▶ [Given records]
━━━━━━━━
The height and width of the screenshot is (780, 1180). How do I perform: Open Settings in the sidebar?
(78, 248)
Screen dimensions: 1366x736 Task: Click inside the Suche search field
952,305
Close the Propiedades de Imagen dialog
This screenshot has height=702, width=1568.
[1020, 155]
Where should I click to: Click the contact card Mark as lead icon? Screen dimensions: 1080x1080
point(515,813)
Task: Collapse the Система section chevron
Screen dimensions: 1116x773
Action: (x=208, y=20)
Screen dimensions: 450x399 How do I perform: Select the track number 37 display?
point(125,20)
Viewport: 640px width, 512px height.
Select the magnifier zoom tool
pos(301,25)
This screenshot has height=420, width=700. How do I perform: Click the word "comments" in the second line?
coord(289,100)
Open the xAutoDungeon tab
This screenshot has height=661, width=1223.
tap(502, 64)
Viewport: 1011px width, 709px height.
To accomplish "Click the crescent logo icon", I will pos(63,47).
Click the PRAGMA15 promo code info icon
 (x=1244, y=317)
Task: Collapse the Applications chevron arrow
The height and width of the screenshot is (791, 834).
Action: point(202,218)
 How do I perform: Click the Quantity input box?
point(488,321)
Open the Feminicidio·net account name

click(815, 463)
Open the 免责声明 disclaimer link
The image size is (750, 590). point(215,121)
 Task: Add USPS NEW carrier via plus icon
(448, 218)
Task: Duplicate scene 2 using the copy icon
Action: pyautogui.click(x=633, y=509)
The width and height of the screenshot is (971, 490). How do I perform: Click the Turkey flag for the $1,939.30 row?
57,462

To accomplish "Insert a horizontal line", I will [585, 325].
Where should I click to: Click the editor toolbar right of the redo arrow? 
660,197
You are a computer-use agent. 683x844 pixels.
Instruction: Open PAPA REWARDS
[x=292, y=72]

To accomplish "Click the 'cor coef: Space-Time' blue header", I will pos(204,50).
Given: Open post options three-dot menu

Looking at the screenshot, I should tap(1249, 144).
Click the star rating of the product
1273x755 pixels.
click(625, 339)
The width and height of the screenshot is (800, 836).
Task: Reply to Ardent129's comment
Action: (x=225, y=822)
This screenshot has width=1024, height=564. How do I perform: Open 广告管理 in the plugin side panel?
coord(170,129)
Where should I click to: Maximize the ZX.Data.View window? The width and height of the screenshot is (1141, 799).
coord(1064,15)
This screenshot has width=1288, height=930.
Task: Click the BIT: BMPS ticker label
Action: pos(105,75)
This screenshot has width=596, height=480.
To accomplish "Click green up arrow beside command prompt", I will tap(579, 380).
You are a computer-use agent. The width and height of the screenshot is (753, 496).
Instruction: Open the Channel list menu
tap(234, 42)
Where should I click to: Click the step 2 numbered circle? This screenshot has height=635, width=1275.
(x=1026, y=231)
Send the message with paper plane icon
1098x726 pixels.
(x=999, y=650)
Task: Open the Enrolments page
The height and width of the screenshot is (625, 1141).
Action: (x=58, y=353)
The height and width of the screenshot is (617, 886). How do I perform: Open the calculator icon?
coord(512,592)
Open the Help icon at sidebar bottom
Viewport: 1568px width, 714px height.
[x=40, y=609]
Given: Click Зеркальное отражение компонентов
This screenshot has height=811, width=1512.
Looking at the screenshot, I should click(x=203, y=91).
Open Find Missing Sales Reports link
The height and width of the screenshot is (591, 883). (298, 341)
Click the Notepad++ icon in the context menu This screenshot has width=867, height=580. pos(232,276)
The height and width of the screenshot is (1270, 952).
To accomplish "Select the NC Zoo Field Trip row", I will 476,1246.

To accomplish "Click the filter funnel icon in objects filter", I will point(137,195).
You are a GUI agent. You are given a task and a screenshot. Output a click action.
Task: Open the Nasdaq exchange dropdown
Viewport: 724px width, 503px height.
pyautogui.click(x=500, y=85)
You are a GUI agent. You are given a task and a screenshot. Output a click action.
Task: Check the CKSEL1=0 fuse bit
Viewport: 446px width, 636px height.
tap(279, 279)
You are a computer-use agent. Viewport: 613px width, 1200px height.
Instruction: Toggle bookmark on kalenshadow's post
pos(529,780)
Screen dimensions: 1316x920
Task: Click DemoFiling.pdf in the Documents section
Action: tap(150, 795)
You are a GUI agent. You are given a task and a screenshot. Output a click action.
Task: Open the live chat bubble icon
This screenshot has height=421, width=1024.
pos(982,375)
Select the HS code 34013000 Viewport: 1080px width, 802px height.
━━━━━━━━
Read the listing. Report every line that includes the word "chevron".

Task: Collapse the Система section chevron
Task: Collapse the Applications chevron arrow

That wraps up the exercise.